Dukes rated #46 in the Florida State University All-Time Player Countdown to Kickoff.

In 1991, Dukes was elected into the FSU Hall of Fame.

==Professional career==
Despite a strong showing at Florida State, Dukes went undrafted in 1986. He began his career with the Atlanta Falcons playing for 8 seasons up to the end of 1993. He finished his career in Atlanta playing in 110 games for the Falcons. The following year, he signed a 1-year deal with Green Bay and started 6 games for the Packers. In 1995, Dukes signed another 1-year contract, this time with the Arizona Cardinals. He had started 8 games that season. At the end of the year, Dukes retired, completing his career playing in 124 games, and starting 62.
He fumbled 6 times in his career 5 recovered by his own team and 1 recovered by the opponent's team for a total of -6 yards

==Post-playing career ==
===Television/Radio===
Dukes joined NFL Network in 2006 as an analyst on NFL Total Access and NFL GameDay Scoreboard alongside Paul Burmeister and Tom Waddle. He is also a regular contributor to NFL.com. During NFL Network's Thursday Night Football schedule, Dukes, Paul Burmeister and Bucky Brooks can be seen providing complementary coverage on NFL.com/LIVE: Thursday Night Football. He also participated in the NFL Network's coverage of the 2008 NFL draft as a desk host in New York and helped cover the 2009 Pro-Bowl in Honolulu, Hawaii, interviewing players for NFL Total Access.

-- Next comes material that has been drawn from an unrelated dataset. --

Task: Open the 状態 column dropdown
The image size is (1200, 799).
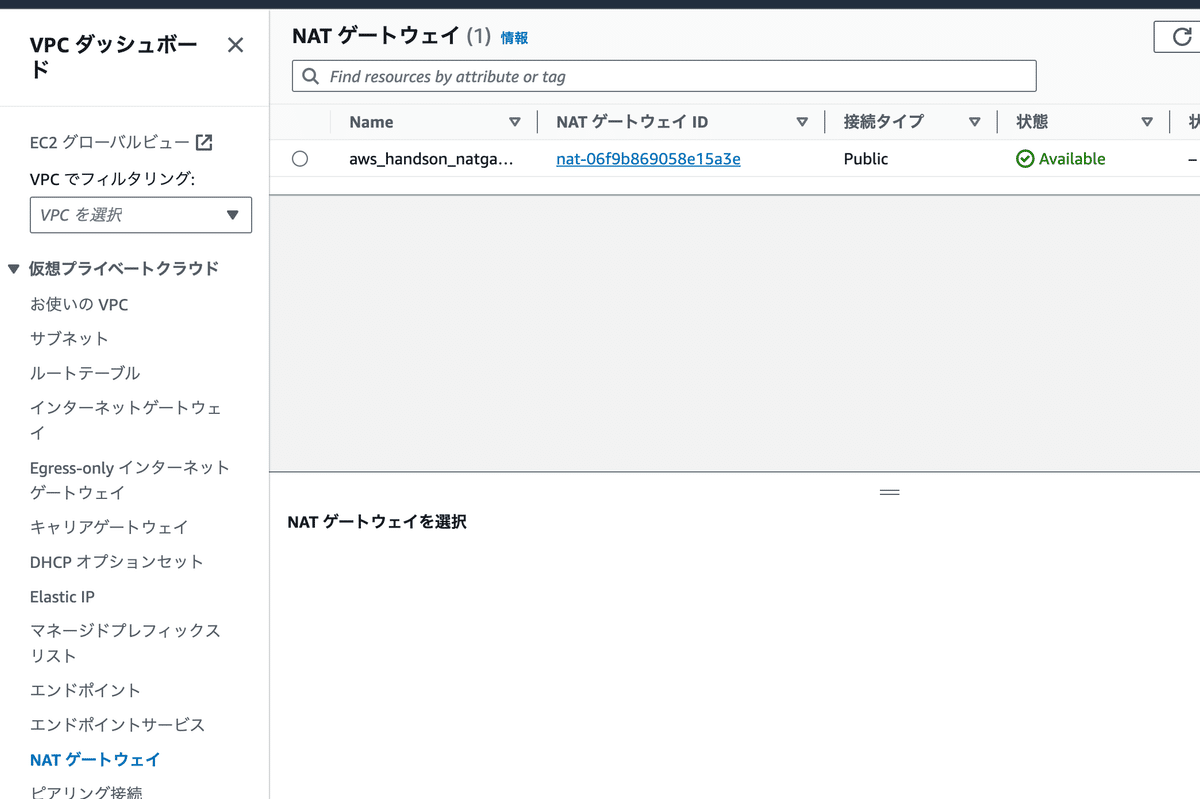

Dukes is an actor in a documentary on the effect of concussion on NFLers and their Families. From sleeplessness to suicide, it reveals a hard portrait of life after the gridiron.

Dukes was one of the most popular hosts on WZGC 92.9 FM The Game and left October 2015 due to health problems

January 2016 Dukes and Chad Ochocinco started the Ochocinco and Dukes Podcast on iTunes.

Dukes is the national spokesman for the NFL's Healthy Heart Campaign, Fitness Integrated with Teaching (FIT) Kids Act and REALIZE® Adjustable Gastric Band.

===Health===
2008 Dukes had gastric band procedure to help lose weight. The Put Up Your Dukes Foundation was founded by Jamie and his wife Angela Dukes in 2009. As of 2010, Dukes spearheaded a grassroots, weight-loss program called the "Billion Pound Blitz Initiative".

Duke is Senior VP of Community Relations & Strategic Partnerships for Hydro One a healthy, nutritional, vitamin infused beverage.
His 2012 season will include analyst duties on the United Football League broadcasts on CBS Sports Network according to a league media guide. He also hosts the Rick and Jamie show on WZGC-FM (Atlanta 92.9 The Game).

January 29, 2015, Jamie Dukes seeks fellow ex-NFLers for study to treat depression in the foyer of Georgia State Capitol. Dukes is working with anesthesiologist Jarrod Huey who is involved with Atlanta-based DripFusion Institute in collaboration with several organizations including Florida State University College of Medicine

===Author===
Dukes wrote a book called "Frenemals", which talks about Family, Friends, and the Friends inside our head. This books is to help youth get a better understanding of self-awareness.

===Charity Work===
Working with Crosby Media Production and Braxton Cosby, Dukes Fat Free: Ask The Fat Doc, Jamie Dukes on his Chachersize video workout program to create Chachersize for Men.

Dukes and his wife kicked off the 2011 Runway Red Celebrity Kids Fashion Show raising funding for children infected by or affected with HIV/AIDS.